Las elecciones especiales de principios de este mes, en las que los demócratas arrasaron con las alcaldías de Nueva York y las gobernaciones de Virginia y Nueva Jersey, e impulsaron con facilidad un plan de redistribución de distritos en California que podría costarles a los republicanos cinco escaños en la Cámara de Representantes, fueron un claro recordatorio de lo que está en juego. El descontento se extiende más allá de los bastiones demócratas y llega a los feudos de Trump. El 4 de noviembre, esto se tradujo en victorias demócratas en las elecciones para legislaturas estatales, cargos de alcaldía y otros puestos en circunscripciones más conservadoras, desde Misisipi hasta Georgia, Virginia y Pensilvania.
En Truth Social, Trump insistió en que “TRUMP NO ESTABA EN LA BOLETA Y EL CIERRE DEL MERCADO FUERON LAS DOS RAZONES POR LAS QUE LOS REPUBLICANOS PERDIERON LAS ELECCIONES ESTA NOCHE”. Pero sí parece ser consciente de las repercusiones políticas de sus políticas económicas: el viernes intentó bajar los precios de los alimentos eliminando los aranceles que él mismo había impuesto; sugirió una hipoteca a 50 años, muy ridiculizada, para abordar el problema de la asequibilidad de la vivienda; y propuso un reembolso de impuestos de 2000 dólares financiado con los aranceles que los estadounidenses ya han pagado.

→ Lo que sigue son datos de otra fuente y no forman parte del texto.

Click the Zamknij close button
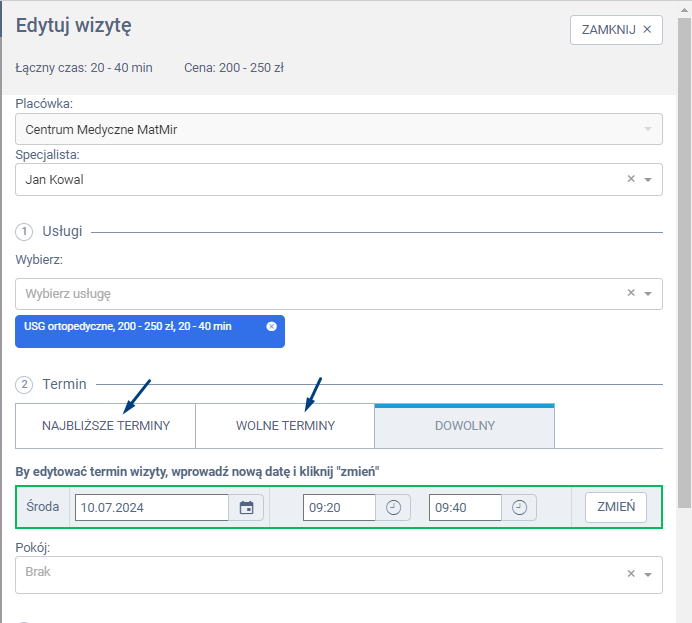Image resolution: width=692 pixels, height=623 pixels. tap(616, 30)
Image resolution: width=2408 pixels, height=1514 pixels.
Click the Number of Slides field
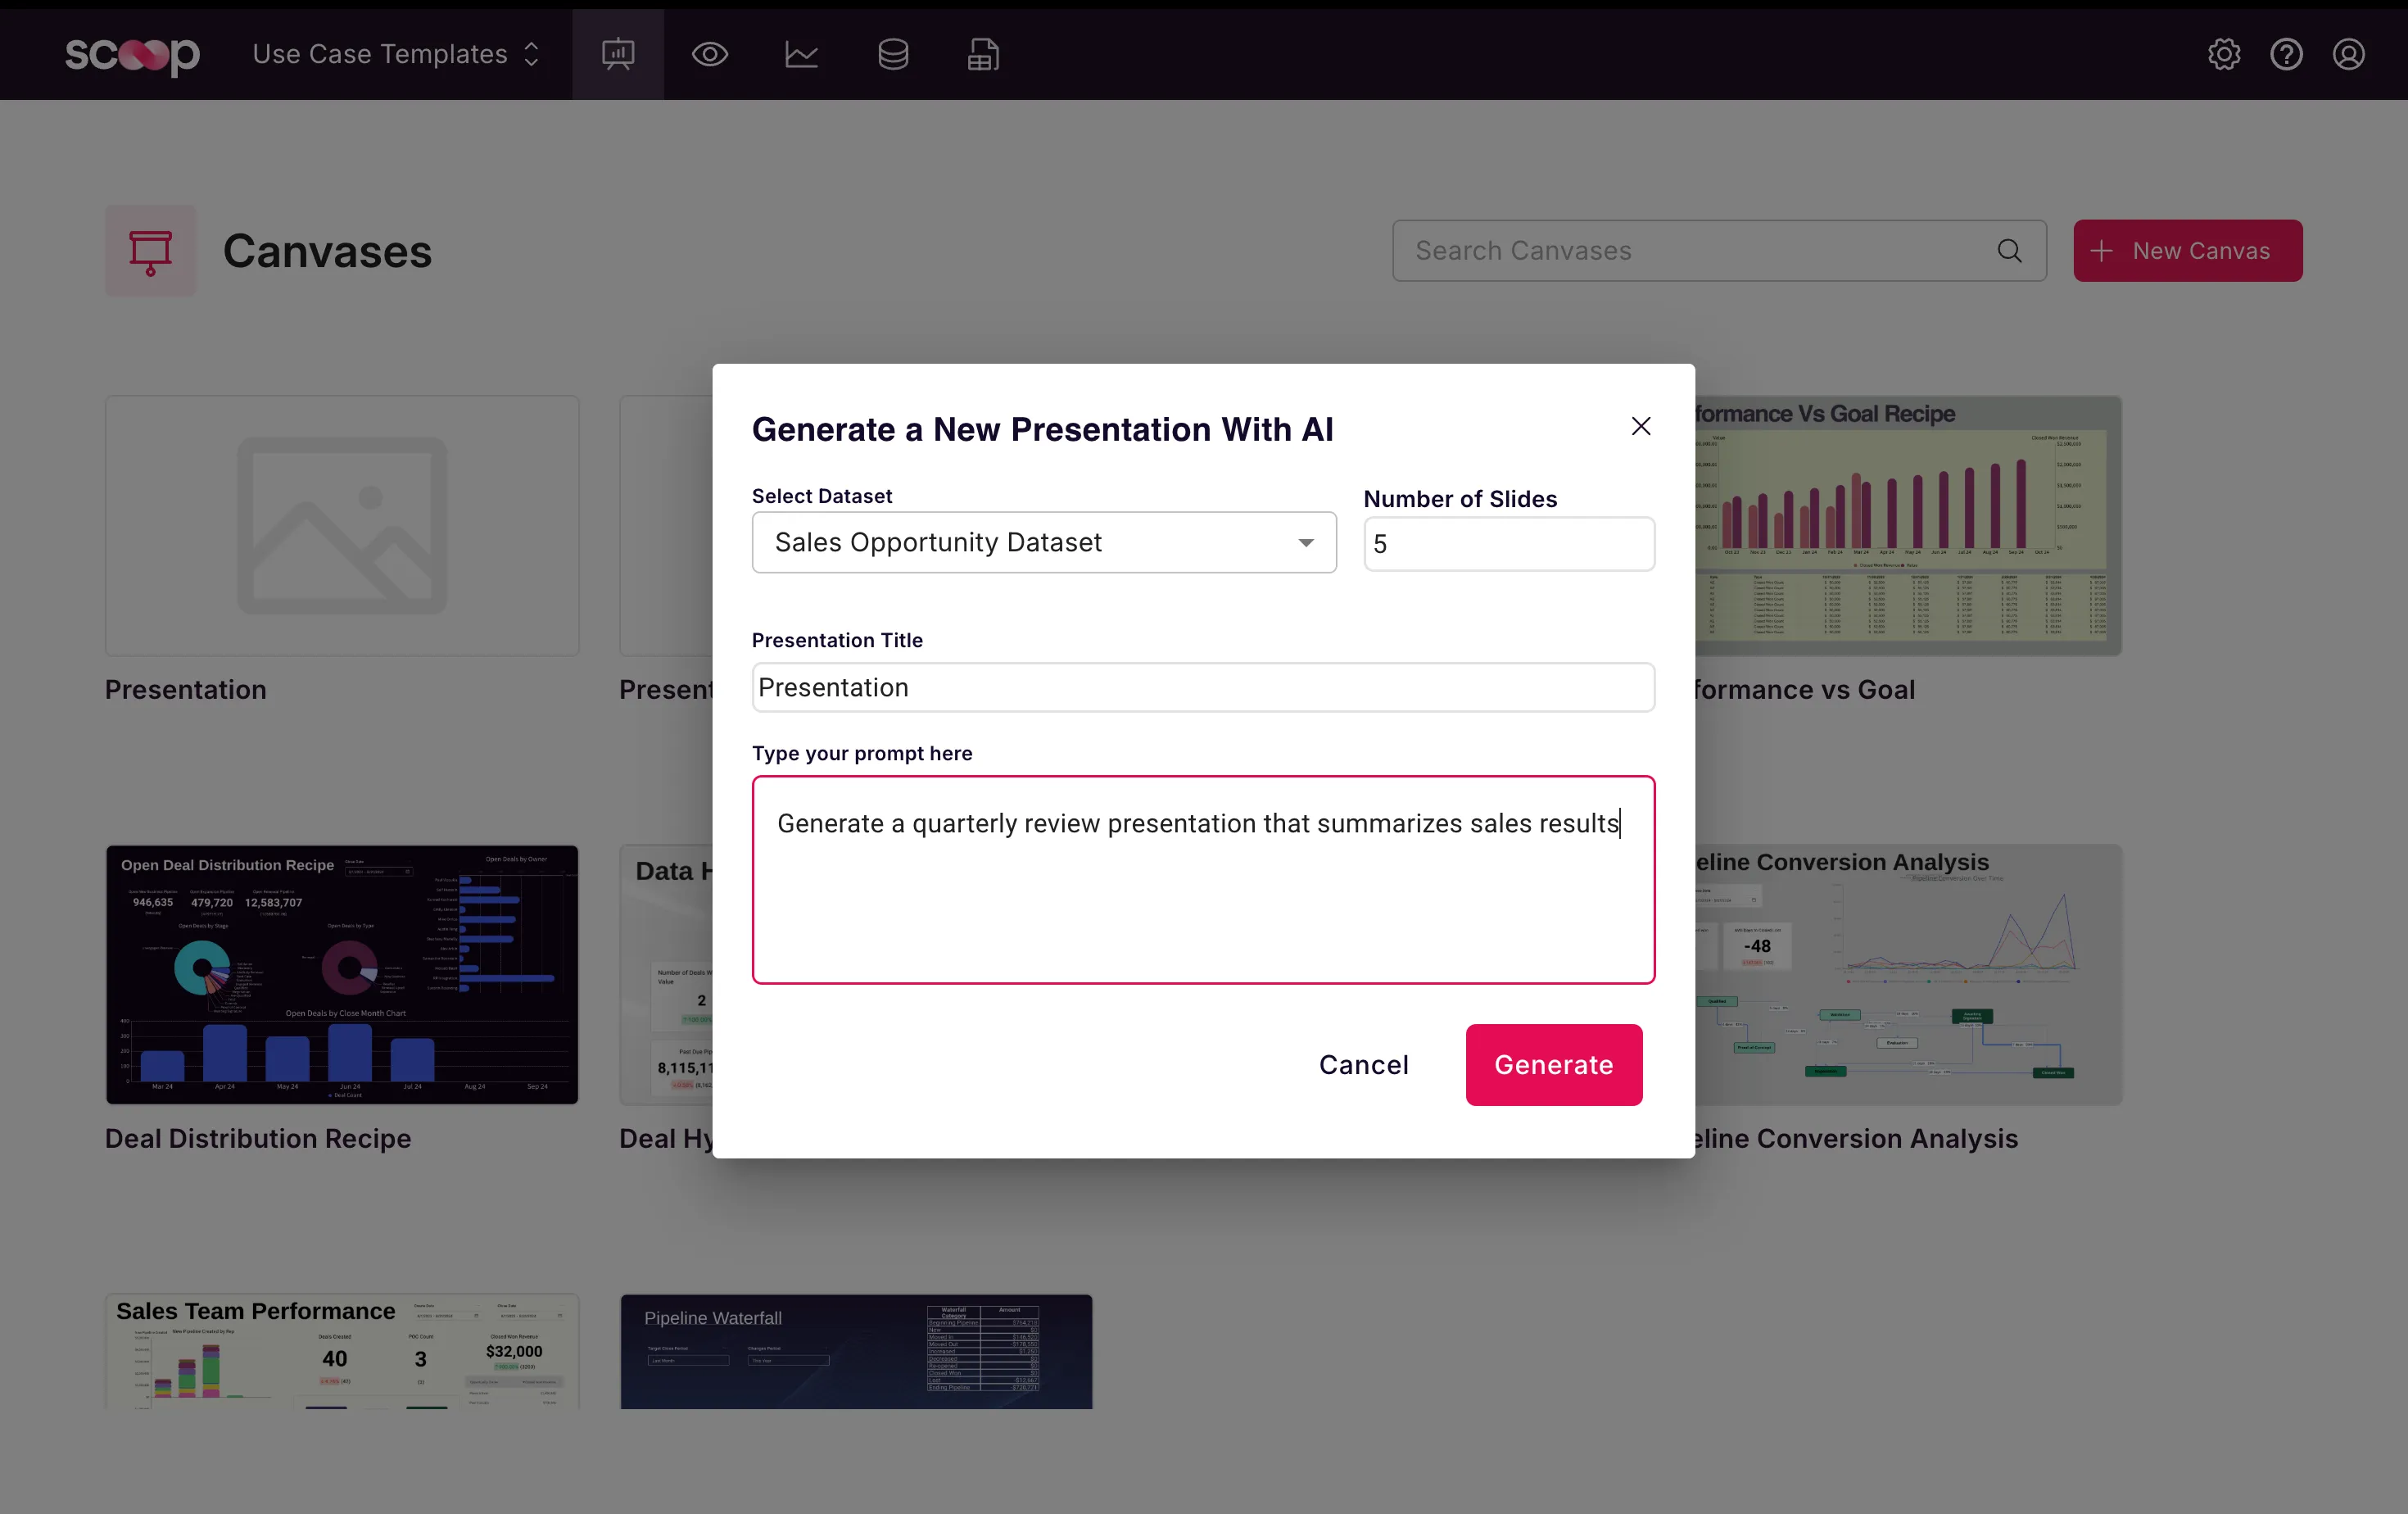tap(1508, 544)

Aunque Trump haya cambiado de estrategia, al igual que le ocurrió a Joe Biden, a los votantes que viven la realidad de una economía moribunda les puede resultar más difícil olvidar que Trump afirmaba que “no tenemos inflación”, especialmente a medida que los demócratas repiten ese mensaje una y otra vez en su lucha por recuperar la Cámara de Representantes en las elecciones de mitad de mandato del próximo año.
La hostilidad racial es, sin duda, un motor fundamental de la política estadounidense. Su importancia probablemente aumentará a medida que la disminución de la población blanca lleve a una coalición MAGA, presa del miedo, a cerrar filas con mayor firmeza. Pero hoy parece evidente que avivar el resentimiento racial de los estadounidenses no será suficiente para que Trump se aferre al poder. También tenía que cumplir con las medidas económicas. Y no lo ha hecho.